WORK TASK » Return exactly those lines of the material below that fall between the line holding "Task: Change the subnet mask dropdown" and the line holding "Given: Select None panels link", inclusive.

TASK INPUT »
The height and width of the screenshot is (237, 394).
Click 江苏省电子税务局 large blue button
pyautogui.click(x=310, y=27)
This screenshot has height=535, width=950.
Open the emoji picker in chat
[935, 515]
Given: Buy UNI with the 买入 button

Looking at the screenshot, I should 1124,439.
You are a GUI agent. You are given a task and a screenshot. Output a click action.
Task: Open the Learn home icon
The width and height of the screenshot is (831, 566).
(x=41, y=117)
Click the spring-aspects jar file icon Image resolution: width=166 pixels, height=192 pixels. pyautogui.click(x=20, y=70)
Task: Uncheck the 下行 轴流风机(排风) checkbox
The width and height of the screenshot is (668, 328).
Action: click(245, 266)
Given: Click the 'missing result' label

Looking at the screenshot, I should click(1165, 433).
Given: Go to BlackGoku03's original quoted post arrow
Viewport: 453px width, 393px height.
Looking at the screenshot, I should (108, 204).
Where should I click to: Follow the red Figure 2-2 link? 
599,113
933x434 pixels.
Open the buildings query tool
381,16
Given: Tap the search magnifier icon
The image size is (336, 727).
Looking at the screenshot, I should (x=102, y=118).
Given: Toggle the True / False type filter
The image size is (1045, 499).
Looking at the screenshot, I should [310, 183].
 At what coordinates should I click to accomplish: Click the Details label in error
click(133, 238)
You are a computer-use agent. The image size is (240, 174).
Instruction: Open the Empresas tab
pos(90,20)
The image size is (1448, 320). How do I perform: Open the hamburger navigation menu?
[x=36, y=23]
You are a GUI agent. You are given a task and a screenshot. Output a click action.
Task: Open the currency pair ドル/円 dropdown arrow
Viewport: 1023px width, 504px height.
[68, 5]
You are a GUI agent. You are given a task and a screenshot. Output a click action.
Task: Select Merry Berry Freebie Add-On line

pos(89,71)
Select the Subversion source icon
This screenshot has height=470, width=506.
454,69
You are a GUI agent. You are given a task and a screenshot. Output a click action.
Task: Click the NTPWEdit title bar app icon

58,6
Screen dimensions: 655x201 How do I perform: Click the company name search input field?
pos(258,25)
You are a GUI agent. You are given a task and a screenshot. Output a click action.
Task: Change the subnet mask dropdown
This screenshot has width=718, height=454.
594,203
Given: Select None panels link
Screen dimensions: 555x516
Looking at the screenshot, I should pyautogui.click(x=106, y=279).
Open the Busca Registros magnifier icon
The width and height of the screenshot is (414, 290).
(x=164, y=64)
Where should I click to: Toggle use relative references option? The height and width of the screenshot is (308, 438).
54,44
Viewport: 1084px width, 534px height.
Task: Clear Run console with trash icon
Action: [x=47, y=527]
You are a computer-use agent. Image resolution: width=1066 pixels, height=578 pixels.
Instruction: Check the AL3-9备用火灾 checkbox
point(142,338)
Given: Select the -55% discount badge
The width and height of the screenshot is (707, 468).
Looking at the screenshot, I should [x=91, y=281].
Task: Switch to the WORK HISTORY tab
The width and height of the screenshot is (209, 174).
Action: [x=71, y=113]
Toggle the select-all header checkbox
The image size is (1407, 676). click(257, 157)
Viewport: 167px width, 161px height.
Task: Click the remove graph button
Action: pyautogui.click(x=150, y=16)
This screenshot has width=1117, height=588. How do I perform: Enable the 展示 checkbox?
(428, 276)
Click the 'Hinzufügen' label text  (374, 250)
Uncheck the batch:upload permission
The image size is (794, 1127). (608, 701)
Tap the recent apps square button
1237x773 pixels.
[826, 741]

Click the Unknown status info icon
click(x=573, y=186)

RESULT »
Task: Change the subnet mask dropdown
This screenshot has width=718, height=454.
594,203
Given: Select None panels link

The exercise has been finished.